Le 2 juillet 2008 - 569 mots

Le Musée d’Épinal revient sur le travail
de Jacques Villeglé, vu à travers ses collectionneurs.

Épinal - Précédant la grande rétrospective dédiée cet automne à Jacques Villeglé par le Centre Pompidou, à Paris, le commissaire de l’exposition du Musée d’Épinal (Vosges) a choisi l’angle de la collection – publique et privée – pour parcourir l’œuvre de ce vétéran du Nouveau Réalisme.
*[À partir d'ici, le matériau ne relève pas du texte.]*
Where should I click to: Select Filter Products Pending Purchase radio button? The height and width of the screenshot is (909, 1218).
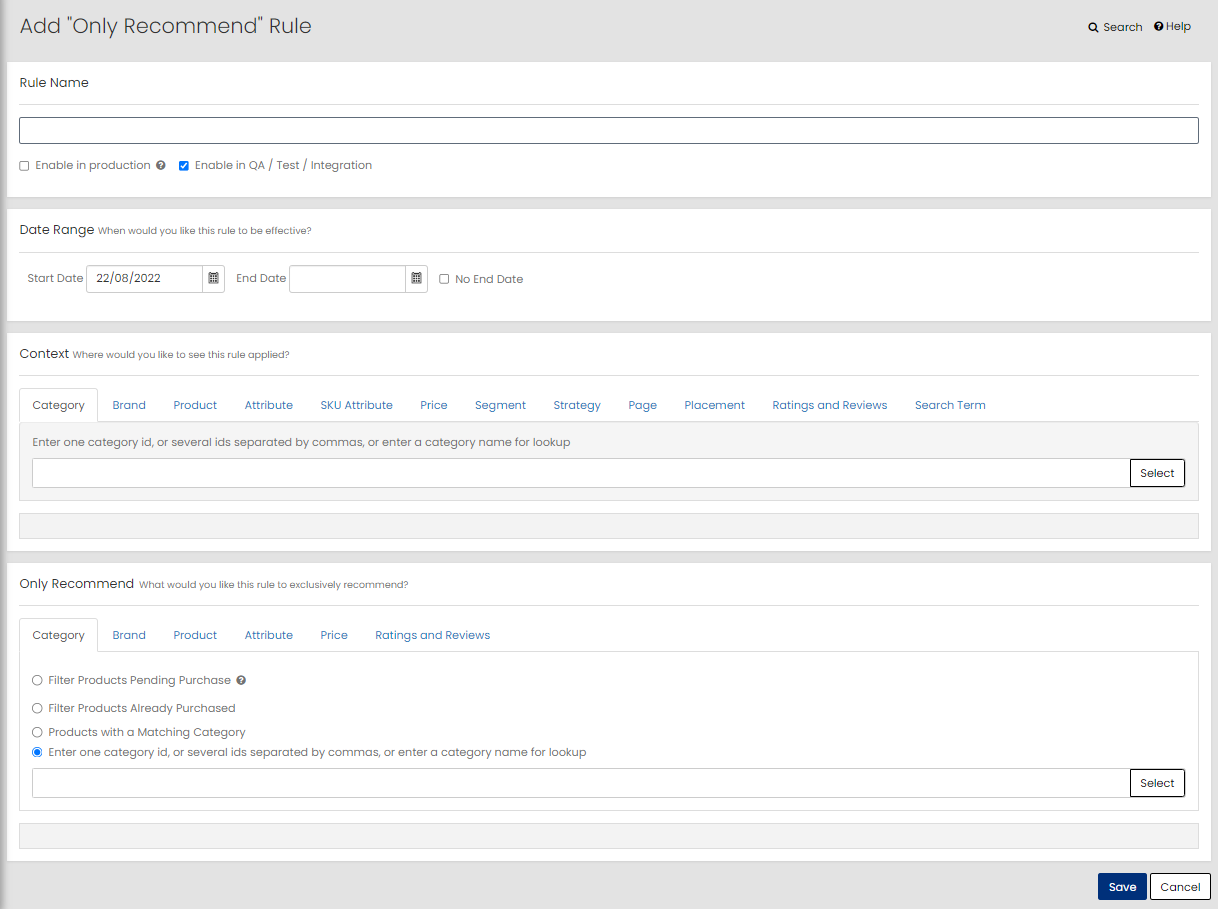tap(37, 680)
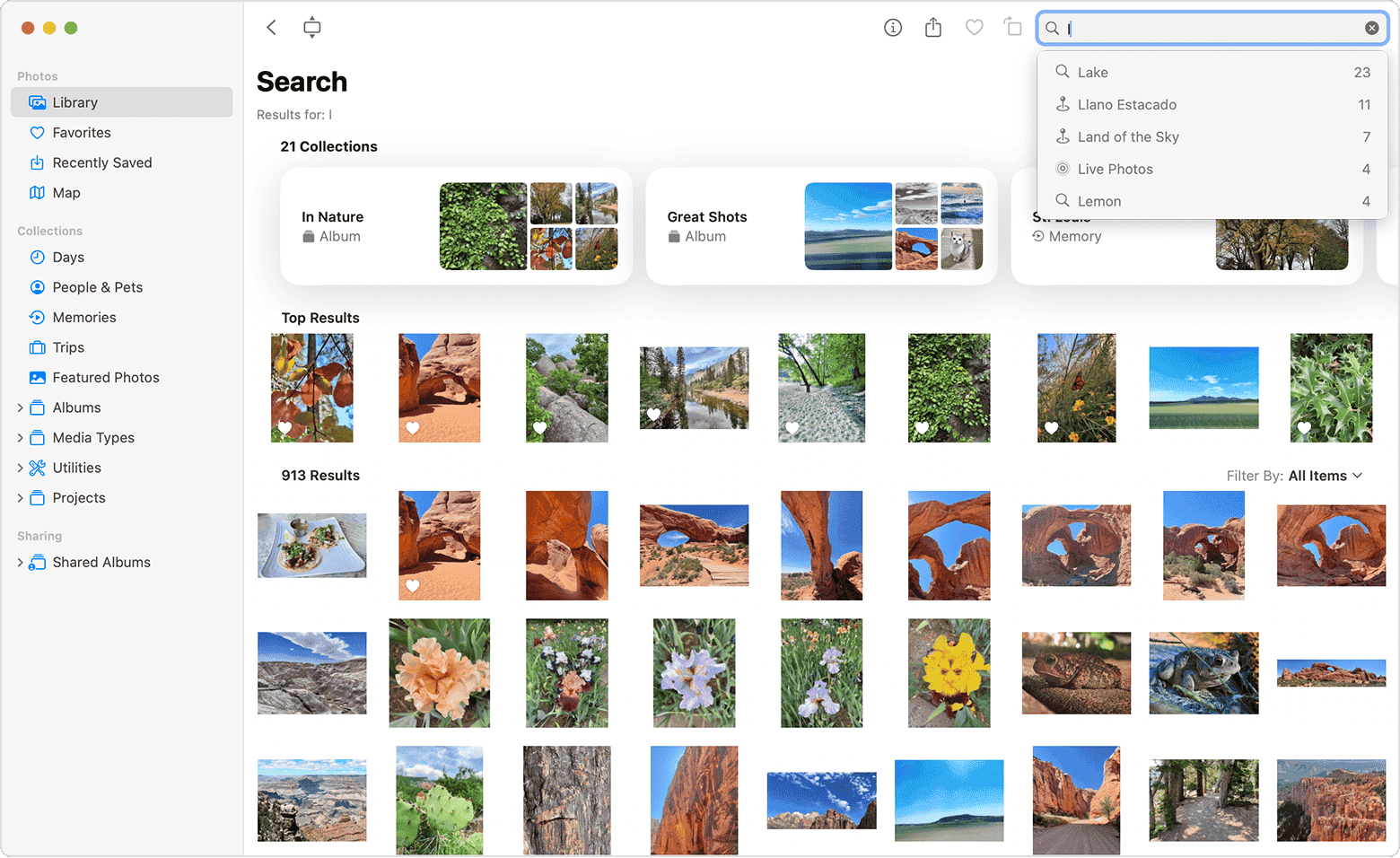Toggle the heart on the holly leaves photo
Screen dimensions: 1400x858
(1304, 428)
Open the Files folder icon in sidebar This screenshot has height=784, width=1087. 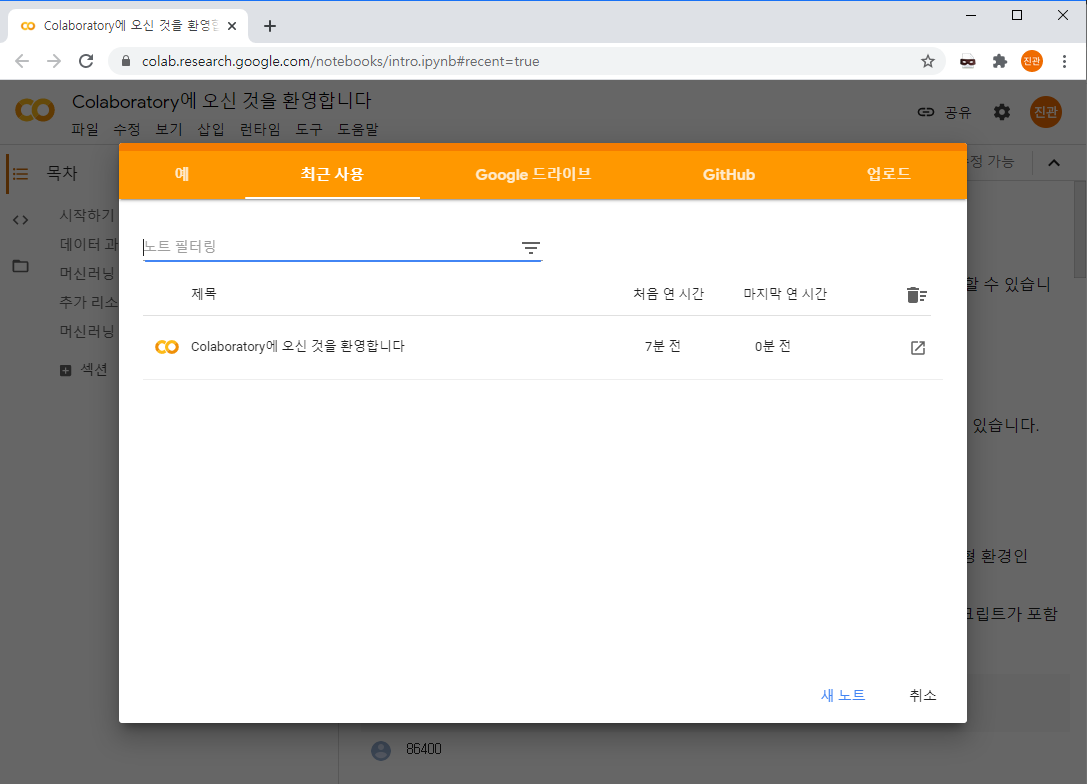(20, 266)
Ce parti pris, au-delà de transmettre, à travers le regard de l’amateur, le goût pour les affiches lacérées des plus anciennes aux plus récentes, ancre le propos dans un discours historique, voire historiographique. Il pointe avec pertinence le rôle du collectionneur dans le processus de reconnaissance d’une œuvre qui tarda à rejoindre le musée. Il témoigne aussi du soutien de personnalités restées dans l’ombre, comme le marchand Guy Pieters et surtout Bernard Huin, ancien conservateur du Musée d’Épinal, élève de Pierre Restany et premier défenseur de l’œuvre de Villeglé. Ainsi la rétrospective soulève-t-elle en filigrane – voir avec les petits formats que l’artiste a été contraint de signer – le dilemme de la marchandisation et de l’institutionnalisation d’une œuvre qui s’est construite sur la critique de ces instances.
Du point de vue de la collection comme engagement, est ici réévaluée l’importance historique du geste de l’artiste, lequel encadre sa première affiche lacérée en 1949. Par là, Villeglé confère un statut d’œuvre d’art à un objet de rebut, pioché dans la rue, détruit – plutôt que fabriqué – par la main d’un inconnu. Issus de la collection Jan A. Ahlers, les premiers lacérés, dont les compositions colorées semblent mimer les toiles de Georges Braque (Rue de Braque, avril 1958) ou de Nicolas de Staël (Rue des Blancs-Manteaux, mars 1958), rappellent la doctrine de celui qui n’a cessé de « chercher la peinture dans la non-peinture ». Avec les « lacérés anonymes », qui mettent à mal le concept d’art et bouleversent son système de valeur, Villeglé a tracé, au-delà du Nouveau Réalisme, une voie vers un art participatif et sans auteur qu’exploreront les années 1970.
La mémoire apparaît comme la ligne de fuite du parcours construit autour d’une œuvre qui, elle-même, dans ses couches stratigraphiques, cristallise l’histoire de la rue, du général (les révoltes de Mai 68) au particulier (quand l’artiste s’attache volontairement aux petites annonces de « J.-J. Hains, masseur à domicile », apparaissant sur plusieurs affiches).
La rétrospective de l’œuvre est aussi celle de son matériau : depuis l’affichage sauvage des tracts communistes jusqu’aux palissades des boulevards périphériques où se démultiplient les icônes pop. Les lacérés, qui portent l’empreinte tant des modifications des techniques publicitaires que des mutations sociales, évoluent à leur insu jusqu’à défendre une position intenable. Alors que le paysage urbain reflète de plus en plus une société normalisée, les élans libertaires de Villeglé ne se traduisent plus que par le recours à l’alphabet « sociopolitique » qu’il confectionne de retour dans l’atelier, depuis le « A », symbole de ralliement des anarchistes d’autrefois. Cet alphabet est utilisé pour l’écriture des noms consacrés par l’histoire de l’art sur le Mémorial sociopolitique inauguré dans le jardin du musée. Son emploi confirme que le temps est à la célébration d’une posture artistique qui est entrée dans l’histoire.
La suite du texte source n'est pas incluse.